The Simple Trick For Opening Freezer Pops Without Scissors

Summer may be winding down in most of the U.S., but that doesn't mean there isn't still time for summer staples. Fireworks, Slip 'N Slides, and backflips off pontoon boats are all still very much on the table. As are the comestible delicacies of summer, such as barbecue, fresh heirloom tomatoes, sweet corn, s'mores, and popsicles.

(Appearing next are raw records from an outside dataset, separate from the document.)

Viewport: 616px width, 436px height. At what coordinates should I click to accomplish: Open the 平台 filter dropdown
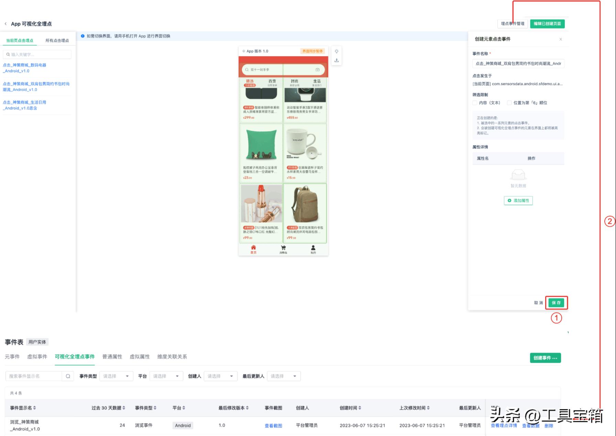point(166,376)
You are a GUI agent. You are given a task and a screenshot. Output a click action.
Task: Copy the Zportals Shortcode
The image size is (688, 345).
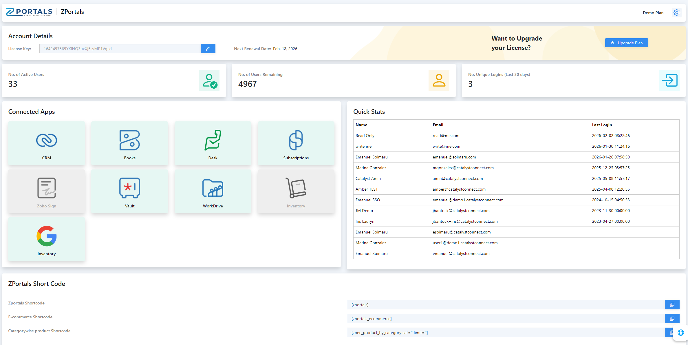pyautogui.click(x=672, y=304)
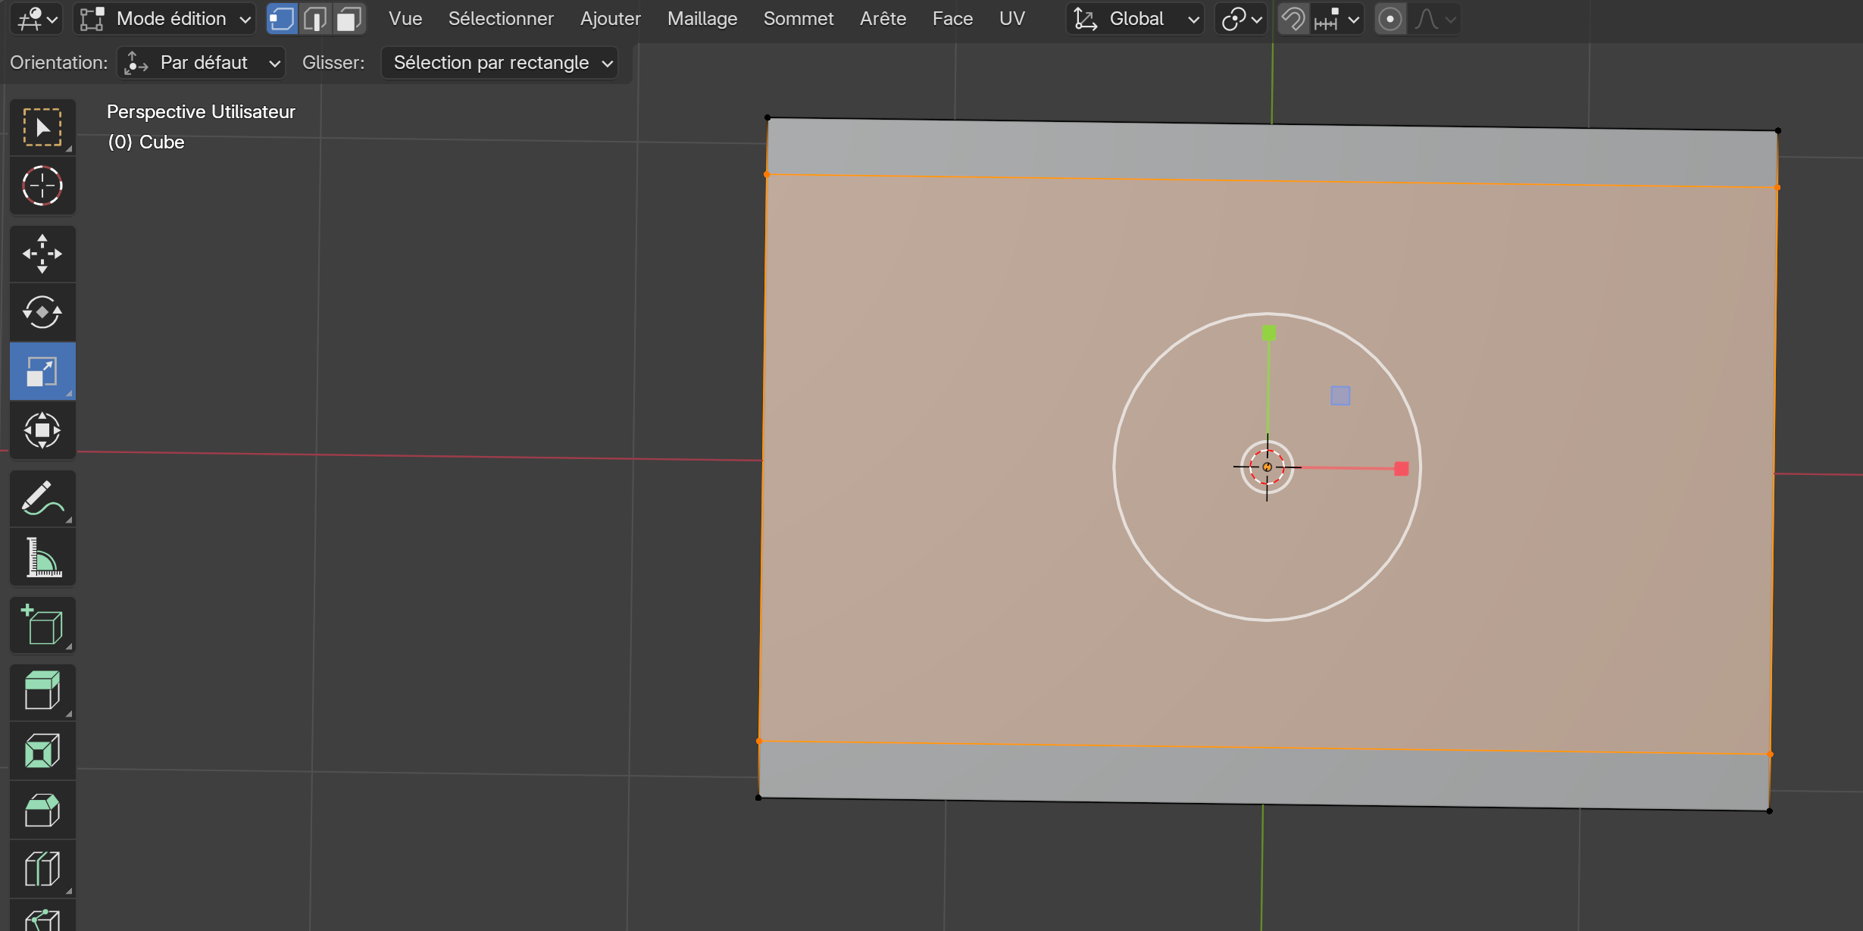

A stalwart of summer that helps beat the heat, popsicles have been around since 1905, reports NPR. A San Francisco lad by the name of Frank Epperson was mixing sweet soda powder and water with a wooden stirrer and for whatever reason left it outside on a night that dropped below freezing. Awakened to his icy beverage, he made the best of things and licked it right off the stick. Voila, a culinary classic was born.

Popsicles come in a galaxy of styles, with variations in flavor, texture, and even delivery method. There are classic, wooden-stick-borne popsicles, such as those sold by Popsicle, creamy, rich pudding pops, and even boozy popsicles that Business Insider points out contain more alcohol than a glass of wine.

One variety, though, that is an enduring sign of summer is the freezer pop, aka a freeze pop or freezie. Beloved as they are, freezer pops can be tricky to open. TikTok user Shelby Brazzell, though, seems to have stumbled on to a hack that makes opening a freezer pop true to its name.

It's a snap

With scissors nowhere to be found, Shelby Brazzell simply pops the freezer pop in half with one deft move. Instead of waiting to slice into one long treat, this method leaves you with two ready-to-eat segments. As of this writing, Brazzell's viral TikTok featuring the easiest technique to open the delicious treats has drawn replies from over 11,000 commenters.

Understandably, you might be wondering, where these denizens of the freezer come from. According to Jel Sert, the stickless tubes of frozen, fruit-flavored sugar water or juice were originally created by Pop-Ice, a company that Jel Sert acquired in 1963. The product proved so popular that Jel Sert rolled out a second variety, Fla-Vor-Ice, in 1969. In 1996, Jel Sert acquired competitor Otter Pops, one of the most prominently featured brands of popsicles sold today.

While Brazzell's snappy little trick might be new to some at the moment, that isn't to say that the internet isn't rife with other hacks for freezer pops. YouTube channel Young Wild Me! Family notes that storing freezer pops flat can lead to waste. Instead, she advises storing them upright. According to the YouTuber, this allows popsicle aficionados to avoid wasting the top section of the treat when opening it. There's also a hack by YouTuber MiiBooth for popsicles that don't melt in the heat. Spoiler alert: the secret is gelatin.